Mr Manoj Sen, former Honorary Clinical Senior Lecturer in Imperial’s Faculty of Medicine, has apologised for making a series of antisemitic comments on Facebook, including calling Jewish people 'circumcised vermin'.
‘Hope they hound you out from wherever you are Jewboy,’ he told a Dr Benjamin Zachariah.
Sen also used the phrase, ‘Die Juden sind unser Unglück’ (‘The Jews are our misfortune’), popularised by the Nazi publication Der Stürmer, which adopted it as its motto. During World War II, Der Stürmer regularly published articles calling for the genocide of the ‘Jewish race’.
Sen told Felix that he was very sorry for his remarks, calling them “a lapse for which I sincerely apologise and regret.” He said he had retired from clinical practice and relinquished his GMC registration in the wake of his comments.

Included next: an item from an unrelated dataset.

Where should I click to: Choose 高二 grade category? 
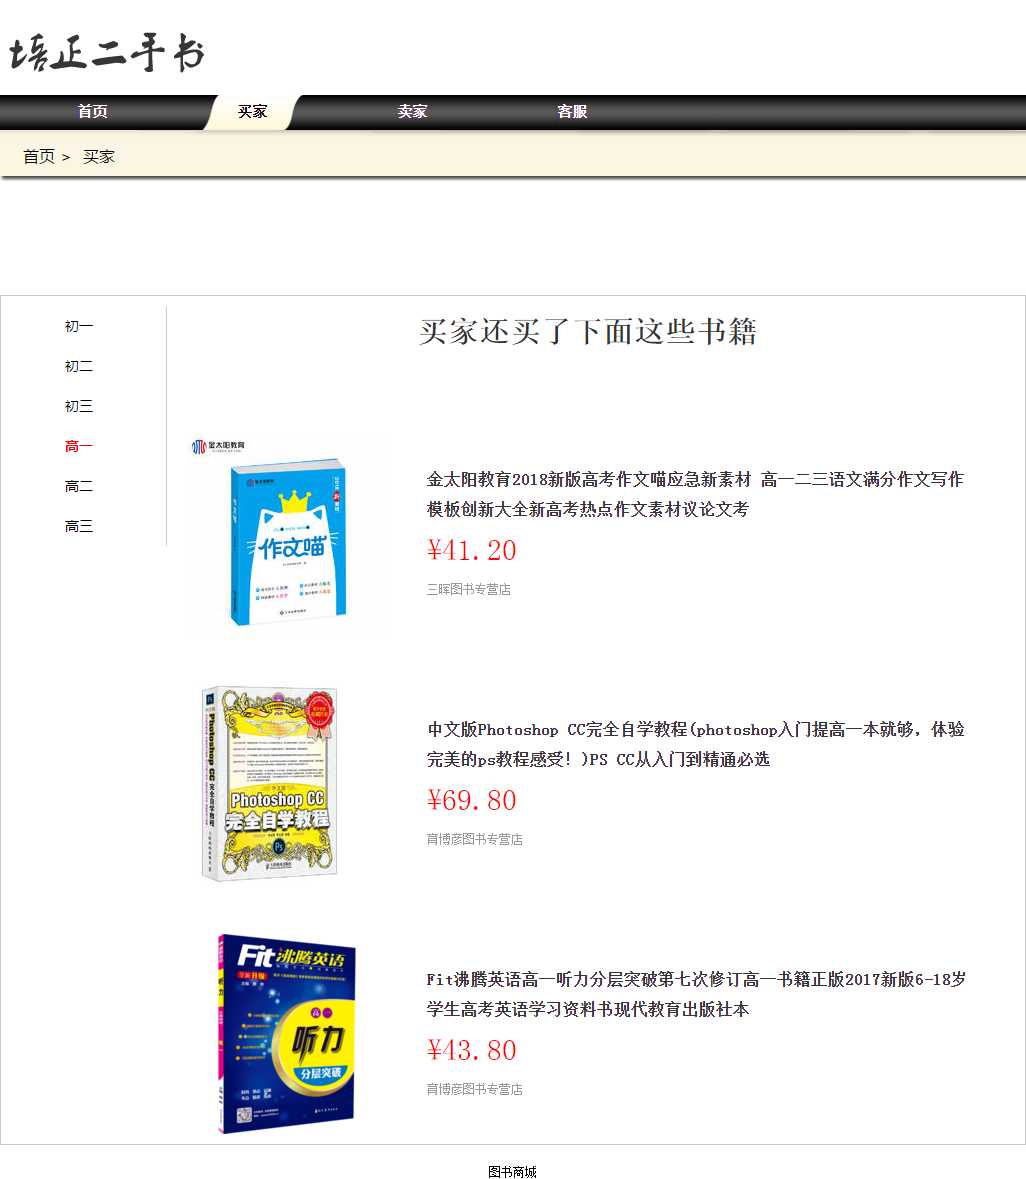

His honorary role at Imperial ended in 2020.
“I sincerely regret bringing the medical profession, Imperial and the NHS into disrepute.”
The comments, published publicly on the morning of 10th October, three days after Hamas attacked Israel, came in response to a Facebook post by Dr Zachariah criticising those ‘calling for blood from the safety of their American Ivy League university offices.’
Sen initially criticised the Israeli Defence Minister for calling Hamas, the proscribed terrorist group, ‘human animals.’
But after Zachariah asked, ‘Were you not a doctor once?’, and questioned his sobriety, he wrote: ‘Die Juden sind unsere Unglück’ (‘the Jews are our misfortune’).
‘I happened to operate on your wretched father,’ Sen continued. ‘Hope they hound you out from wherever you are Jewboy.’
‘Such rats do not beling ti [sic] human society,’ he said, referring to Jewish people as ‘circumcised vermin’.
In a now-deleted post sent this morning on his own Facebook page, Mr Sen said: ‘I sincerely apologise to everyone for my unforgivable comments. I have since retired as a clinical doctor… I once treated this person’s father.’
Talking to Felix this afternoon, Sen apologised profusely for his comments, saying they were made “in the heat of the moment’, and calling them “a lapse for which I sincerely apologise.”
He said he knew Dr Zachariah’s family from his hometown in India. “His father is still a good friend of mine.”
Mr Sen said his comments were published on a private Facebook group of “around 30 people”, and later made public by Dr Zachariah – allegations which Dr Zachariah denies.
He said that he had made the antisemitic remarks in response to “provocation” from Dr Zachariah. “Ben Zachariah called me an alcoholic… a very cruel thing. I then lost my cool – actually, I don’t drink or smoke.”
“He enraged me, just blew my fuse. That’s no excuse, but I don’t want this to go any further, as I’ve apologised. I am no antisemite.” Dr Zachariah said he had not received a personal apology.
Before his retirement, Sen worked as a colorectal surgeon at Northwick Park Hospital.
‘We do not tolerate hate speech or discrimination of any kind and take immediate action when such behaviour is brought to our attention,’ wrote a spokesperson for London North West University Healthcare NHS Trust, which operates Northwick Park Hospital.
‘We continue to work closely with our teams to make sure that all our people feel comfortable in reporting unacceptable language or behaviour.’
Dr Zachariah said: ‘I shouldn't comment on a case that might come before the courts. My Facebook post and the comments of the gentleman concerned are public.’
Imperial referred Felix to a message sent to College members earlier this week, that said: ‘Any form of racist or hateful behaviour, including antisemitism and Islamophobia, will not be tolerated and all incidents will be taken extremely seriously’.